• QUOTED PASSAGE

North Dakota v. Nikki Entzel: Cheating Wife Murder Trial

Posted at 11:43 AM, September 22, 2022 and last updated 4:50 PM, July 7, 2023

BISMARCK (Court TV) — A North Dakota woman accused of conspiring to murder her husband has been found guilty on all counts.

Prosecutors argued Nikkie Sue Entzel plotted Chad Entzel’s death to continue a love affair and collect an insurance payout.

She was found guilty of conspiracy to commit murder, conspiracy to commit arson and conspiracy to tamper with physical evidence. Sentencing has been scheduled for Jan. 4, 2023, according to Entzel’s attorney.

 

The body of Chad Entzel, 42, was discovered in his burning home on Jan. 2, 2020. A propane heater was near the foot of the bed where his body was found, according to an affidavit.

The defendant, who claimed she had been staying in a hotel the past three days, called 911 to report the fire. It was later determined she had been staying at the hotel with her lover, Earl Howard.

An autopsy revealed Chad Entzel died from two gunshot wounds. His body appeared to be in the early stages of decomposition when the home caught fire.

Investigators used surveillance footage and cell phone records to tie Nikki Entzel and Howard to the murder. Nikki Entzel was taken into custody five days after placing the 911 call.

According to an affidavit, Nikki Entzel claimed Howard killed her husband during an argument on Dec. 30. She also claimed she wasn’t in the room when the killing happened. The pair then allegedly spent 3 days trying to cover up the crime.

In Feb. 2022, Howard accepted a plea deal and was sentenced to 25 years in prison.

• SUPPLIED INFORMATION
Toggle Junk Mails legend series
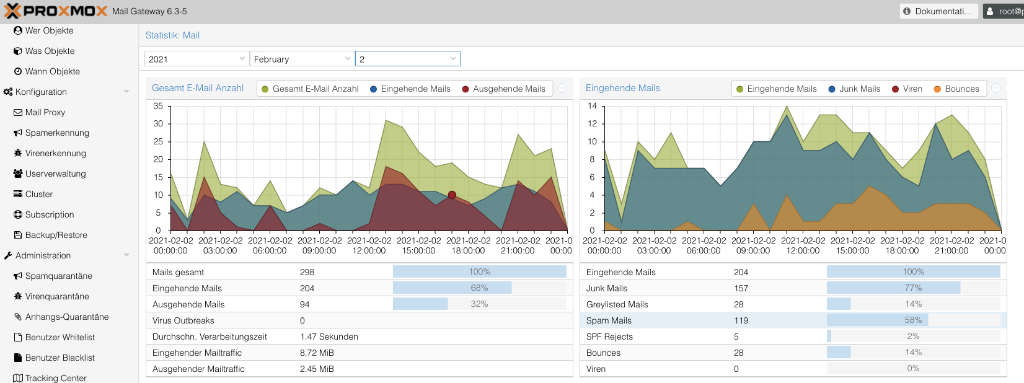This screenshot has width=1024, height=383. click(x=854, y=89)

• SHORT TASK
Write the next part of the article on the Nikki Entzel murder trial, starting after its last sentence. None of the lines is needed for this.

• IN RESPONSE
DAILY TRIAL HIGHLIGHTS

DAY 6 – 10/4/22

  • Former Burleigh County Sgt. Aaron Silbernagle introduced a recorded interview he did with the defendant on January 9, 2020, two days after her arrest.
  • In the interview, Entzel said she sat in the car while her lover Earl Howard shot Chad and returned later in the day to set the house on fire.
  • According to Silbernagle, Nikki said it was Earl’s idea to kill Chad and set the house on fire because “people who beat women don’t deserve to live.”
  • The defendant’s responses in the interview were mostly incomprehensible.
  • The state rested after calling 45 witnesses.
  • Entzel’s defense rested without calling any witnesses, which meant they could forego an opening statement (which they reserved at the trial’s start) and go straight into closings.
  • The defense’s 10-minute closing argument focused squarely on Earl Howard, saying there was no evidence of an agreement between them to commit murder.
  • The verdicts capped a dramatic day of closing arguments and testimony from the state’s last witness.

DAY 5 – 10/3/22

DAY 4 – 9/30/22

  • The prosecution introduced more surveillance video from different sources to piece together its timeline of the alleged conspiracy to kill Chad Entzel.
  • A Staybridge Suites employee went through billing records detailing various stays of the defendant’s lover, Earl Howard, going back to October 2019, two months before Chad’s death. Witness also said the defendant asked her if the hotel had cameras.
  • Along those lines, before moving into their home in November 2019, the defendant asked the property manager if the propety had a security system. When she learned it didn’t, she had one installed.
  • The defendant’s brother, Matthew Heinz, said his sister accused Chad of abuse when they met in a McDonald’s on December 29, 2019, where Earl Howard was present.
  • Two HVAC service technicians and the owner of the home where the Entzels were staying described responding to Nikki’s complaints about the furnace and finding nothing wrong.
  • Security footage from a jewelry store and Walmart show the accused conspirators hugging and holding hands.
  • WATCH: Cheating Wife Murder Trial: Day 4

DAY 3 – 9/29/22

  • Another jam-packed day of testimony in Nikki Sue Entzel’s murder trial brought the jury through the crime scene, the hotel and into Earl Howard’s car before a parade of witnesses offered glimpses into Chad Entzel’s personality and his relationship with Nikki Entzel.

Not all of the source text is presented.